Calcium Content Not Protein Suppresses Appetite
Table of Contents
Calcium Content Not Protein Suppresses Appetite
Anyone that has ever been on a Atkins diet knows that high protein diets seems to kill the appetite. “People on the Atkins diet don’t feel as hungry — that’s how it works.” Eating a high-protein diet can boost the release of a hunger-suppressing hormones. A diet rich in protein may be a good way to lose weight and keep it off. What’s more, high-protein diets have been shown to enhance fat loss. Previous research has reported that whey protein shakes enhance fat loss. The discovery boosts the theory that eating more protein might help to reduce appetite and lead to sustained weight loss. The discovery may also shed light on how the notorious Atkins diet, which ditches carbohydrates in favour of protein and saturated fats, might work. New research has just been published which suggests its not the amount of protein, but rather the amount of calcium in the food that causes appetite suppression.
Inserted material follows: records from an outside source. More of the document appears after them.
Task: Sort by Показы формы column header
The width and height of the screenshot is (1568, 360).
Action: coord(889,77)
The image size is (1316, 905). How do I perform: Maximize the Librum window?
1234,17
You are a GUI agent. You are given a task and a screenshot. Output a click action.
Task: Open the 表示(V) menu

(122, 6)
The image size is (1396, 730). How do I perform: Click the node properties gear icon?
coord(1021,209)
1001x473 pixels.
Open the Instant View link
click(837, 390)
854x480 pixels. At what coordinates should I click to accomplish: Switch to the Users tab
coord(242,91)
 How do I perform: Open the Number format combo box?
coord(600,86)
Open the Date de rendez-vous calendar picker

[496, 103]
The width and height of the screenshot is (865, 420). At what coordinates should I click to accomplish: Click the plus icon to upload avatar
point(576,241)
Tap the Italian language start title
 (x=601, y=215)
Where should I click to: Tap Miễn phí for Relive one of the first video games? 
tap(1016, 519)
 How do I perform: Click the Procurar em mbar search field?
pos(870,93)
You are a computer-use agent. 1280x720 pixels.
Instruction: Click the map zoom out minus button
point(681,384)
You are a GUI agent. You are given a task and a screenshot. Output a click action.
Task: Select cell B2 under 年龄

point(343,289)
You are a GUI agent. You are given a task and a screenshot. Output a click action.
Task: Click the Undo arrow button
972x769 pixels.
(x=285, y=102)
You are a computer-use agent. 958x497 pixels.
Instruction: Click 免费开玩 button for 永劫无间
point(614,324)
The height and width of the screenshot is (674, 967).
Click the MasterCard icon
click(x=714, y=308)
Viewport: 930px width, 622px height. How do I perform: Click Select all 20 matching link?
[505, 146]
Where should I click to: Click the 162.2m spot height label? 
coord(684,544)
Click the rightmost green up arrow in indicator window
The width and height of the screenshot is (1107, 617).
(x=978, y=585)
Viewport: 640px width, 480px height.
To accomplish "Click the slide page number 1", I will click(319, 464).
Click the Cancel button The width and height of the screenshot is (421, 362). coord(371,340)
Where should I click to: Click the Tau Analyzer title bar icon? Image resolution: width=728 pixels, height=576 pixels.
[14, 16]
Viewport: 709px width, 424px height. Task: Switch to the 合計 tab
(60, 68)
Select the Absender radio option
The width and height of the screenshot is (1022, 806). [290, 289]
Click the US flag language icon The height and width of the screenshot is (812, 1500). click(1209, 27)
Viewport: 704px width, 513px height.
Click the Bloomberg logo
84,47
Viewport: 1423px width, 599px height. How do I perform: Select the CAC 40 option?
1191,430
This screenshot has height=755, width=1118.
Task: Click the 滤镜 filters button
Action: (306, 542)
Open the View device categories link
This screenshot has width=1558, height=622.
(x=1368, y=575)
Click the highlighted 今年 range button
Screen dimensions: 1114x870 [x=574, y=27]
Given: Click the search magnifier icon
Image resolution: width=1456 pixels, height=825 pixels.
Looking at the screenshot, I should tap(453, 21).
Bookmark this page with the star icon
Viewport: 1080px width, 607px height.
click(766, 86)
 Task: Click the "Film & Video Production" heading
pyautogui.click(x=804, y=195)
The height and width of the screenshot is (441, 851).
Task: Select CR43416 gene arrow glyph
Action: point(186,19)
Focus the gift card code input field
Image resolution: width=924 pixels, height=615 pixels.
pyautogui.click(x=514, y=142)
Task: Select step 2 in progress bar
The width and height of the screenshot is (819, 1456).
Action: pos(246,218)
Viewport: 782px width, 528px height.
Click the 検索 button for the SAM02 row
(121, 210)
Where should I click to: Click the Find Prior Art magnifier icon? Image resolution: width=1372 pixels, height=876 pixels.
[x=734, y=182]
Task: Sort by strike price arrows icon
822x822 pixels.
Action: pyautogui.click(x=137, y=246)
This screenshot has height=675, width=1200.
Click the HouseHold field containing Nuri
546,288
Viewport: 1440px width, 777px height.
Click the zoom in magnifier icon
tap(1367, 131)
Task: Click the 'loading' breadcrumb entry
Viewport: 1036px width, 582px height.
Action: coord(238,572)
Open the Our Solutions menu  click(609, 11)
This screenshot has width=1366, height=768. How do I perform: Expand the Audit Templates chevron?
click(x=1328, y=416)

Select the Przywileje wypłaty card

|In 2009, researchers found that calcium and Vitamin D enhanced weight loss. The study, which followed 63 overweight or obese women, found that those who took a calcium-plus-vitamin-D supplement in addition to a lower-calorie diet lost no more body fat over 15 weeks than those given a placebo. When the researchers looked at only those women with a very low calcium intake before the study, the supplement did seem to have a benefit. Among the women — who had been getting less than 600 milligrams of calcium per day — the calcium/vitamin D supplement spurred greater reductions in weight and body fat. While the reason for the benefit is unclear, there was evidence that the supplement helped curb women’s appetite for fatty food, the researchers report in the British Journal of Nutrition. During a buffet-style test meal, the study found, women who’d been taking the supplement ate less fat than they had at a test meal done at the study’s start. The same was not true of women in the placebo group, however. “Our hypothesis is that the brain can detect the lack of calcium and seeks to compensate by spurring food intake, which obviously works against the goals of any weight loss program” senior researcher Dr. Angelo Tremblay, of Laval University in Quebec, Canada, said in a news release from the university. “Sufficient calcium intake seems to stifle the desire to eat more,” he explained. While the results from the test meals suggest that extra calcium may help calcium-deficient women curb their appetites while dieting.
Prior evidence suggests that high-calcium intake influences post-meal appetite. A new study this month was designed to assess energy intake compensation in response to protein and calcium ingestion. The researchers wanted to determine if it was the high protein or the calcium that was influencing meal appetite. A “pre-load meal” was served and food intake was then assessed (60 min after preload ingestion) by providing participants with a homogenous pasta meal, which they were asked to consume until “comfortably full.”
Study description: The trial was randomized, controlled, double-blind and performed in a cross-over manner with a 48-h washout period. Twenty healthy adults (13 men, 7 women) were asked to consume one of the following preloads:
- a low-calcium (104 mg) and low-protein (4 g) control preload (control),
- a high-protein preload (29 g),
- a high-calcium preload (1170 mg), or
- a high-protein and high-calcium preload.
Subjective measures of appetite were also assessed. All preloads contained instant porridge oats and water to provide 0.5 g carbohydrate/kg body mass. These were cooked in a microwave for 2 min at 1000 W and cooled for 5 min before being served.
- For CAL trials, a milk-extracted calcium powder was added to the porridge to increase the calcium content by 15 mg/kg body mass.
- For PRO trials, milk protein concentrate was added to increase the protein content of the porridge by 0.35 g/kg body mass.
Study results: The calcium preload meal had the greatest impact on reducing appetite. According to these results it’s the calcium content and not, as scientists have previously suspected the high protein content of many high calcium foods that affects the appetite and – more importantly – leads to relatively lower food intakes on subsequent meal.
|Major GC, Alarie FP, Doré J, Tremblay A. Calcium plus vitamin D supplementation and fat mass loss in female very low-calcium consumers: potential link with a calcium-specific appetite control. Br J Nutr. 2009 Mar;101(5):659-63.
Gonzalez, Javier T., et al. “Calcium Ingestion Suppresses Appetite and Produces Acute Overcompensation of Energy Intake Independent of Protein in Healthy Adults.” The Journal of Nutrition (2015): jn-114.